Do you want to optimize your WordPress robots.txt file? Not sure why and how robots.txt file is important for your SEO? What Google and Other’s Say are about robots.txt files?
Learn about robots.txt files
A robots.txt file is a file at the root of your site that indicates those parts of your site you don’t want accessed by search engine crawlers. The file uses the Robots Exclusion Standard, which is a protocol with a small set of commands that can be used to indicate access to your site by section and by specific kinds of web crawlers (such as mobile crawlers vs desktop crawlers). Robots.txt file usually resides in your site’s root folder. You will need to connect to your site using an FTP client or by using cPanel file manager to view it.
It is just like any ordinary text file, and you can open it with a plain text editor like Notepad. One of the essential part of SEO are Robots.txt. This small text file standing at the root of your Website can help in serious optimization of your Website.
If you do not have a robots.txt file in your site’s root directory, then you can always create one. All you need to do is create a new text file on your computer and save it as robots.txt. Next, simply upload it to your site’s root folder.

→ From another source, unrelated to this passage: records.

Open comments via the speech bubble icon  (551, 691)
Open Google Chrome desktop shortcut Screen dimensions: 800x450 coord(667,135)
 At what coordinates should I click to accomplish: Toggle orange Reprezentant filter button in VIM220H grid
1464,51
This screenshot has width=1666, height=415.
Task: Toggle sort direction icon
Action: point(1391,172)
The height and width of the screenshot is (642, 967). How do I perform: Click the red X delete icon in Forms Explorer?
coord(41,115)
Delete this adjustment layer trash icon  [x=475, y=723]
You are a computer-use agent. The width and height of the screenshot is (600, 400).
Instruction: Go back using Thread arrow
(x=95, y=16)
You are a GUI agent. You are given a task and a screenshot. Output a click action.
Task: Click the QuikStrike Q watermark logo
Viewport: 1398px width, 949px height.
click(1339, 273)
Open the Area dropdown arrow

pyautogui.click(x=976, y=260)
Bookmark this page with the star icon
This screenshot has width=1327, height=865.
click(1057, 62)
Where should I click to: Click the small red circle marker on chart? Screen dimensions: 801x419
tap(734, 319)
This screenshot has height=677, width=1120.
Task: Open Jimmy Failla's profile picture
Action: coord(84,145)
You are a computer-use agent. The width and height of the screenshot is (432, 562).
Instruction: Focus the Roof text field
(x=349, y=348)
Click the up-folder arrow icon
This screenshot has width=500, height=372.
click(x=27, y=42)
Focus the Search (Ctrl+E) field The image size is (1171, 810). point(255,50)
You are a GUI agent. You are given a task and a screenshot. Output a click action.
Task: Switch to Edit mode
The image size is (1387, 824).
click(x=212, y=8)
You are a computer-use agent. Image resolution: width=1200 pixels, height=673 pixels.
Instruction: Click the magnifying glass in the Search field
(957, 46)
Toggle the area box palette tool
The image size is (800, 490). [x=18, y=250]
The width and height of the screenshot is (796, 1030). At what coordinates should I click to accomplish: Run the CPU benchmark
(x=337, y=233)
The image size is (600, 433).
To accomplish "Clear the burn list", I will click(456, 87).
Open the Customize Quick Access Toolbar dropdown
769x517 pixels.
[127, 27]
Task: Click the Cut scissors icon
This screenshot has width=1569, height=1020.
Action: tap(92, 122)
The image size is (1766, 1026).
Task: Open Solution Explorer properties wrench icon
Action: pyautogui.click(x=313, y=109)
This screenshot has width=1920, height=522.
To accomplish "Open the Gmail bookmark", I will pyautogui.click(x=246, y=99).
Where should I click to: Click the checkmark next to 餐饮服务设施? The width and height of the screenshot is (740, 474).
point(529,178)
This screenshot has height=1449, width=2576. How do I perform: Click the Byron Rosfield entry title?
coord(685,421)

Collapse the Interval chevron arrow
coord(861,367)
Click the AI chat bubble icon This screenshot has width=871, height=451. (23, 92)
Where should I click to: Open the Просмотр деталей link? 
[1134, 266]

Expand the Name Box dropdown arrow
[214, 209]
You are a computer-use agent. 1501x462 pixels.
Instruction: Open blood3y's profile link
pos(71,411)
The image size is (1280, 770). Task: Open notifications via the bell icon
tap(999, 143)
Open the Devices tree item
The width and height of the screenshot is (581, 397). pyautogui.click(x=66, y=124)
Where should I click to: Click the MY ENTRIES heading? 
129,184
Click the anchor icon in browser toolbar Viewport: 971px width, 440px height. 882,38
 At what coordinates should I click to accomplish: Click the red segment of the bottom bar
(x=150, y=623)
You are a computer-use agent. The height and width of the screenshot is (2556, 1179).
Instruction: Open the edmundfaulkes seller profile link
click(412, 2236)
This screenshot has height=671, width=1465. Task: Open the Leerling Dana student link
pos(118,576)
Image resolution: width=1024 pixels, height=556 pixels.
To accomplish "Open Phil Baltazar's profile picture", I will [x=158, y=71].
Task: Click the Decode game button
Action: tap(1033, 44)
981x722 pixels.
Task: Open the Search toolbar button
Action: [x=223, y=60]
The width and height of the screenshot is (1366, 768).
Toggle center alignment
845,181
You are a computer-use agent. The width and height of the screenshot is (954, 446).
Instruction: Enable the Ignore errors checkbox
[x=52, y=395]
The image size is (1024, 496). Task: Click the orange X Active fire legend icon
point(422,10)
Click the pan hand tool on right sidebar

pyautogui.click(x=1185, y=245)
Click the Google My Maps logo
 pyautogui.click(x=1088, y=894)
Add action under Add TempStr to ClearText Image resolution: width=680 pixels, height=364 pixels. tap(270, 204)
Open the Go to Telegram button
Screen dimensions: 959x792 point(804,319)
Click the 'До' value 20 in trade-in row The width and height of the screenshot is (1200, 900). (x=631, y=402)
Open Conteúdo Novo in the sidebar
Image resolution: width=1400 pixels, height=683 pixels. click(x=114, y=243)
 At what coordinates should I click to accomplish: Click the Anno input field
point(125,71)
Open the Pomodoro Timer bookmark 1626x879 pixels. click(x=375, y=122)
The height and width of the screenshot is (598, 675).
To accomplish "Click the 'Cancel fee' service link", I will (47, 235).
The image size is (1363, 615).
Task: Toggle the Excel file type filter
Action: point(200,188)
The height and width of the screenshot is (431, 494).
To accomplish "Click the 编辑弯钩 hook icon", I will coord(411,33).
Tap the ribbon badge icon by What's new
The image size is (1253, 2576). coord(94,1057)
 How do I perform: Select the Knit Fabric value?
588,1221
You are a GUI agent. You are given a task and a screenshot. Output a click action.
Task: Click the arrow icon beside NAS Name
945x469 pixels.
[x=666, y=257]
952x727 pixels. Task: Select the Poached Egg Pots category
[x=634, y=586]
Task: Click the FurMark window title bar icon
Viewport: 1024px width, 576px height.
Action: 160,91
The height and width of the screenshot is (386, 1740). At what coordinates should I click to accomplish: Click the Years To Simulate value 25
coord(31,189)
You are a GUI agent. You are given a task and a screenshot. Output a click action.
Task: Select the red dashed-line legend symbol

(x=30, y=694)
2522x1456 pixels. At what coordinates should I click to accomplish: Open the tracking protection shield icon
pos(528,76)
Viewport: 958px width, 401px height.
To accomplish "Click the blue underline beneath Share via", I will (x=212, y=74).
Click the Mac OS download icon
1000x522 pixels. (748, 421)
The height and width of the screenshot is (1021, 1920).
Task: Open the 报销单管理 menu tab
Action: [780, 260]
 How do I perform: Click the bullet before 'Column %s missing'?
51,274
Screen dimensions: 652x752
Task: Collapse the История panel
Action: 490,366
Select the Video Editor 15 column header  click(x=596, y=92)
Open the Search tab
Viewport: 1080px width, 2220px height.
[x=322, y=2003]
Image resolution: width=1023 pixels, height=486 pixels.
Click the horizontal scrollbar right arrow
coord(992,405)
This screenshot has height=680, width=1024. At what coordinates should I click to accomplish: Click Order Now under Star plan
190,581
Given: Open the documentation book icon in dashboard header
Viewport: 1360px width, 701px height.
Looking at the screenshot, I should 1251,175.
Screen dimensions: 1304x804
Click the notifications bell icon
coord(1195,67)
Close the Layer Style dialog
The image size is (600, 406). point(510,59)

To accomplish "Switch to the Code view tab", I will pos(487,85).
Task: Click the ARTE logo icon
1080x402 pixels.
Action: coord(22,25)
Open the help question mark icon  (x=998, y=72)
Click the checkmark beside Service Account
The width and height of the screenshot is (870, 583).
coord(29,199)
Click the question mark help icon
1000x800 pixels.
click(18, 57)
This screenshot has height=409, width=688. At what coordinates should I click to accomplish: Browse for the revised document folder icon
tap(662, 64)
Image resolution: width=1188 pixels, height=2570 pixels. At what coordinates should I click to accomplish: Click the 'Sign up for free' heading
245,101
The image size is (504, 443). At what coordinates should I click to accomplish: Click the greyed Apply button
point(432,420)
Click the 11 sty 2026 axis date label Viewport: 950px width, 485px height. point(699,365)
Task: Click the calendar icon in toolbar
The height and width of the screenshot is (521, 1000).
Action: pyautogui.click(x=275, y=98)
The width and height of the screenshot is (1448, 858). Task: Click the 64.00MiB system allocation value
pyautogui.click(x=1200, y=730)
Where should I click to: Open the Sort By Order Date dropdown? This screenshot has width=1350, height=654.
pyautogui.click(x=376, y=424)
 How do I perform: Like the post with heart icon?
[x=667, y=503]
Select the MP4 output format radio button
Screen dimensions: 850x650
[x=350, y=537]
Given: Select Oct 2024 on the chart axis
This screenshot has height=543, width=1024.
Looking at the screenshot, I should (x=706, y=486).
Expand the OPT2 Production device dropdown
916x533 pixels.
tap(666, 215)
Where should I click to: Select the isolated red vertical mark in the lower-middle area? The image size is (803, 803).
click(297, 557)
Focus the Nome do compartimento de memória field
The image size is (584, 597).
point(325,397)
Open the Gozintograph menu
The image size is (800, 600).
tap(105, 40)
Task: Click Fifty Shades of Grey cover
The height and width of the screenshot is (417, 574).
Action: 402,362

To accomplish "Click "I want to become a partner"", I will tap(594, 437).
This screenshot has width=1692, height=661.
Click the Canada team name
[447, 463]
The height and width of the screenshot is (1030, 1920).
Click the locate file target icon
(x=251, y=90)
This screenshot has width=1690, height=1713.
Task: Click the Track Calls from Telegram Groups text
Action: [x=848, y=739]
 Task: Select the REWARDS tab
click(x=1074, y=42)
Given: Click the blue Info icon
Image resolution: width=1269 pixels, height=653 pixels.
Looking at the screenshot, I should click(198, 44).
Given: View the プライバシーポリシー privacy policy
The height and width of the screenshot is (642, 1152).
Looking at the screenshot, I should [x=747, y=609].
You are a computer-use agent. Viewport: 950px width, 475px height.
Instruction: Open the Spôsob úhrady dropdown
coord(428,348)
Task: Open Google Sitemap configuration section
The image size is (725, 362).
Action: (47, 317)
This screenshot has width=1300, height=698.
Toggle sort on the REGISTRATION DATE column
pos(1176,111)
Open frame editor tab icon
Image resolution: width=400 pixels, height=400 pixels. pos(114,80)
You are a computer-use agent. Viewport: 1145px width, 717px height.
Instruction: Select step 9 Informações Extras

What is robots.txt used for?
The first line format for robots.txt file usually names a user agent. The user agent is actually the name of the search bot you are trying to communicate with. For example, Googlebot or Bingbot. You can use asterisk * to instruct all bots.
The next line follows with Allow or Disallow instructions for search engines, so they know which parts you want them to index, and which ones you don’t want indexed.
See a sample robots.txt file:
For non-image files (that is, web pages) robots.txt should only be used to control crawling traffic, typically because you don’t want your server to be overwhelmed by Google’s crawler or to waste crawl budget crawling unimportant or similar pages on your site. You should not use robots.txt as a means to hide your web pages from Google Search results. This is because other pages might point to your page, and your page could get indexed that way, avoiding the robots.txt file. If you want to block your page from search results, use another method such as password protection or noindex tags or directives.
Robots.txt does prevent image files from appearing in Google search results. (However it does not prevent other pages or users from linking to your image.)
You can use robots.txt to block resource files such as unimportant image, script, or style files, if you think that pages loaded without these resources will not be significantly affected by the loss. However, if the absence of these resources makes the page harder to understand for Google’s crawler, you should not block them, or else Google won’t do a good job of analyzing your pages that depend on those resources.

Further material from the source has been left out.